As the main argument in favour of pavement parking is that there is simply not enough room for all the cars, one solution would be to reduce the amount of cars. However this means a systemic overhaul of the transport system, making it feasible for an individual to be able to commute to work and take part in leisure activities without a car, which is still not the case in many areas. Dealing with this one apparently minor issue shows the fine balance between different area of legislation and how charging one aspect of it can have a huge knock-on effect.
Many people argue that creating a new law is over the top, and that all we need to do is exert social pressure to make drivers realise that they must leave space on the pavement for pedestrians (the recommended amount of space is somewhere between 1.2 and 2 metres, depending on the pavement). But this seems impossible without some form of legislation.

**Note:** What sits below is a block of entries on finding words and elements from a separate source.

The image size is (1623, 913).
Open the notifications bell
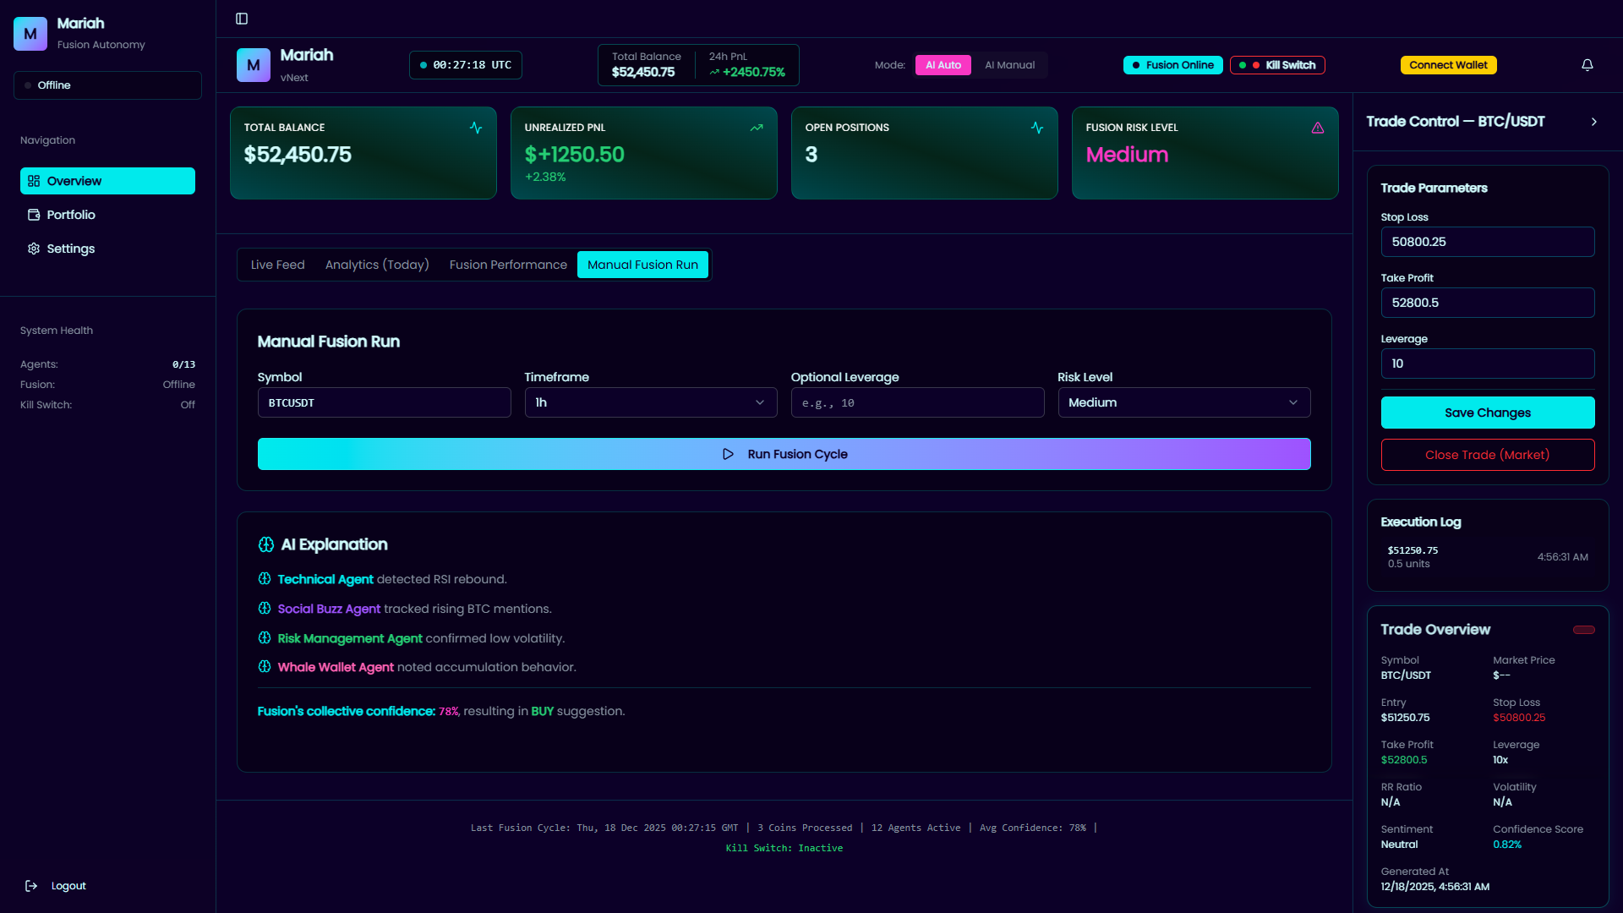[1587, 65]
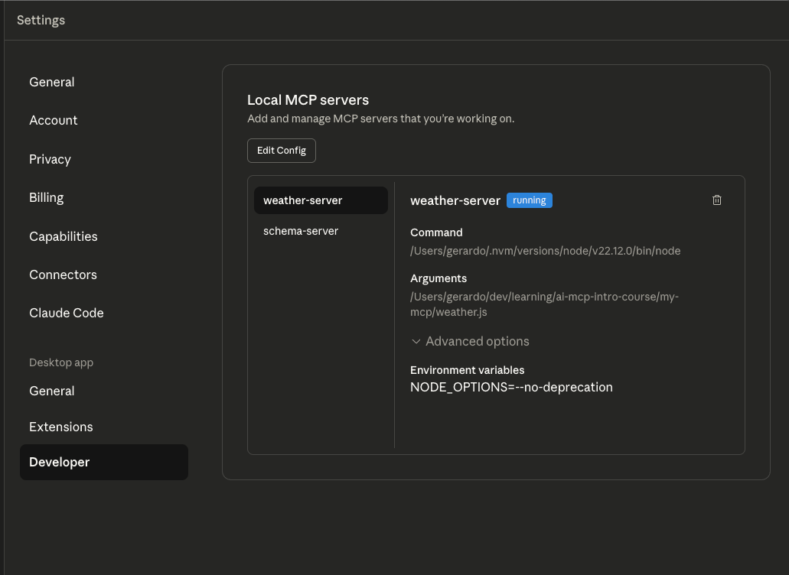This screenshot has height=575, width=789.
Task: Open the Billing settings section
Action: 46,197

Perhaps not seeing drivers and pedestrians as opponents is the first step towards a solution. After all, even those of us who mainly walk and use public transport have benefitted from a lift now and again, and motorists also have a concern for properly maintained and usable streets. As Cllr Johns puts it: “we are all pedestrians wherever we go for part of our journey. Even those people parking on pavements need to use the pavements to get to their final destination!"
#PavementParking is making my work more difficult than it needs to be! It’s only Monday & I’ve been forced to take @BlindDad_Uk on to the the road to navigate on coming traffic on three different occasions. Situations like these soon wipe the smile off your face 😧🐶🧔🏽🚗🚌🚚 pic.twitter.com/CrxpoFThXb
— Kika 🇬🇧 (@Kika_GuideDog) April 1, 2019
What to do if pavement parking is making your journey difficult
You can report obstructive parking here
If there is a persistent pavement parking problem get in touch with your local councillor, who may be able to look into alternative solutions, such as installing a bollard.
If you are a driver remember to leave 1.2-2 metres on the pavement, enough for a buggy or wheelchair user.